- [ENTRIES PROVIDED]:
● ● ● ●
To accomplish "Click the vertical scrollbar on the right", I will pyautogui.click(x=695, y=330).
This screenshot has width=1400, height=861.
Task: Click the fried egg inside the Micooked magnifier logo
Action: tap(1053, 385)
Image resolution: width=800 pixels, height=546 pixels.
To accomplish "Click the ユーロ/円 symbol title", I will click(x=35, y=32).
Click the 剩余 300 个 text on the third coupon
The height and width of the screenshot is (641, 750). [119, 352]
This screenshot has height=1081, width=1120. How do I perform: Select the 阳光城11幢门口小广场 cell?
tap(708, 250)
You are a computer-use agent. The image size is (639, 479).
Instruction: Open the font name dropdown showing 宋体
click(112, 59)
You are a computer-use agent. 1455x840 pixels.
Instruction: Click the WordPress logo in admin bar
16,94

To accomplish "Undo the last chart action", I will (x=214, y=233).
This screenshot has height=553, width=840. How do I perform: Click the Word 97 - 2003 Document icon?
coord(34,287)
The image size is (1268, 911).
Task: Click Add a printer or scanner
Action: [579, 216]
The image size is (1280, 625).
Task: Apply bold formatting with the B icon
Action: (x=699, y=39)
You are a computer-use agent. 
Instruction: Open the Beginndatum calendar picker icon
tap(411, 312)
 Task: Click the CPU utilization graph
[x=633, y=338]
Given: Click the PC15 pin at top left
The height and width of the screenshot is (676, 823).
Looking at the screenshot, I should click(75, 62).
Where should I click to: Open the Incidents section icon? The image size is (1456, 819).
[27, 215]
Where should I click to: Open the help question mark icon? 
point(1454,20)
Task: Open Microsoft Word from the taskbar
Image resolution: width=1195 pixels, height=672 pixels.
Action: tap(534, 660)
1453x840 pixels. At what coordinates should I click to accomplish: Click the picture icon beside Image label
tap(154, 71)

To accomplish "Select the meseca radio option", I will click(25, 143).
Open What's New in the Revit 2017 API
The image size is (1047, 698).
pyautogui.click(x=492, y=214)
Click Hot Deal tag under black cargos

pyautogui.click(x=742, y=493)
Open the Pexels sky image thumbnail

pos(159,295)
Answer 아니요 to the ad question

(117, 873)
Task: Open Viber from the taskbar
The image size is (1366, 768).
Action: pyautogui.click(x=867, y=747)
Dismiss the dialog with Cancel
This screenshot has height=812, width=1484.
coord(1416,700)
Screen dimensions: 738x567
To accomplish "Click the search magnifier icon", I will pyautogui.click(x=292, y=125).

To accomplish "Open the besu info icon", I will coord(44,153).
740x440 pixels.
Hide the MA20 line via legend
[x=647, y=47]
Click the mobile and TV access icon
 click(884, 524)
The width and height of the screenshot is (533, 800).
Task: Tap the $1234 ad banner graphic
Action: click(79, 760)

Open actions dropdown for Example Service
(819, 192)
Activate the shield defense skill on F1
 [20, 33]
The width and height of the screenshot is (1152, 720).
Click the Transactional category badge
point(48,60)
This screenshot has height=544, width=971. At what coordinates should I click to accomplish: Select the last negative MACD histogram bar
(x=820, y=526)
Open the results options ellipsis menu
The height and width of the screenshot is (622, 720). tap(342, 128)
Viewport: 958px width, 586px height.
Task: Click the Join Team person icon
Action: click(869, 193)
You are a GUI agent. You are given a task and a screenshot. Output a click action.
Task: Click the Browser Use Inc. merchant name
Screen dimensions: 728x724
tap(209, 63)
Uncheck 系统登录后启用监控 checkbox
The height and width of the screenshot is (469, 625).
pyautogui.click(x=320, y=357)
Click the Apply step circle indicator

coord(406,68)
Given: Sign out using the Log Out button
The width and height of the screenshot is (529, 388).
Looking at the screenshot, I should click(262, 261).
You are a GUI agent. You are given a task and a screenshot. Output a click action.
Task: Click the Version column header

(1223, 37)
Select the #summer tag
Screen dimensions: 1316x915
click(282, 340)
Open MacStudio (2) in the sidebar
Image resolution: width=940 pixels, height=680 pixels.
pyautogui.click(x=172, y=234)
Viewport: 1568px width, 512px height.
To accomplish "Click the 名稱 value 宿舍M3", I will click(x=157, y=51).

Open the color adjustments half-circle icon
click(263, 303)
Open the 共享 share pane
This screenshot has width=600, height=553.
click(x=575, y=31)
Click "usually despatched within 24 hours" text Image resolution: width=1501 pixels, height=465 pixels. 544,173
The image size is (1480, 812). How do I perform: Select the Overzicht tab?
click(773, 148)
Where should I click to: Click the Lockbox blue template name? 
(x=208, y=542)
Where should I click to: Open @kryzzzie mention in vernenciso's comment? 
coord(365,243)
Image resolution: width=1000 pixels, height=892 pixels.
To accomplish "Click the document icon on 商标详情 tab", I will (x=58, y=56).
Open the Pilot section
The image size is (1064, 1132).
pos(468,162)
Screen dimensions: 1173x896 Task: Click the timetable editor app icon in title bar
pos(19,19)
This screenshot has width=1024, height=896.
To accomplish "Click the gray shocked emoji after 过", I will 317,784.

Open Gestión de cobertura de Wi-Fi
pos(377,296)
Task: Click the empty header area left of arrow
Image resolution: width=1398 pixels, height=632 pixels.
● ● ● ●
In the material above, how many lines have the word "computer"? Give that number and nothing else.

- [ANSWER FOR THIS EXERCISE]: 3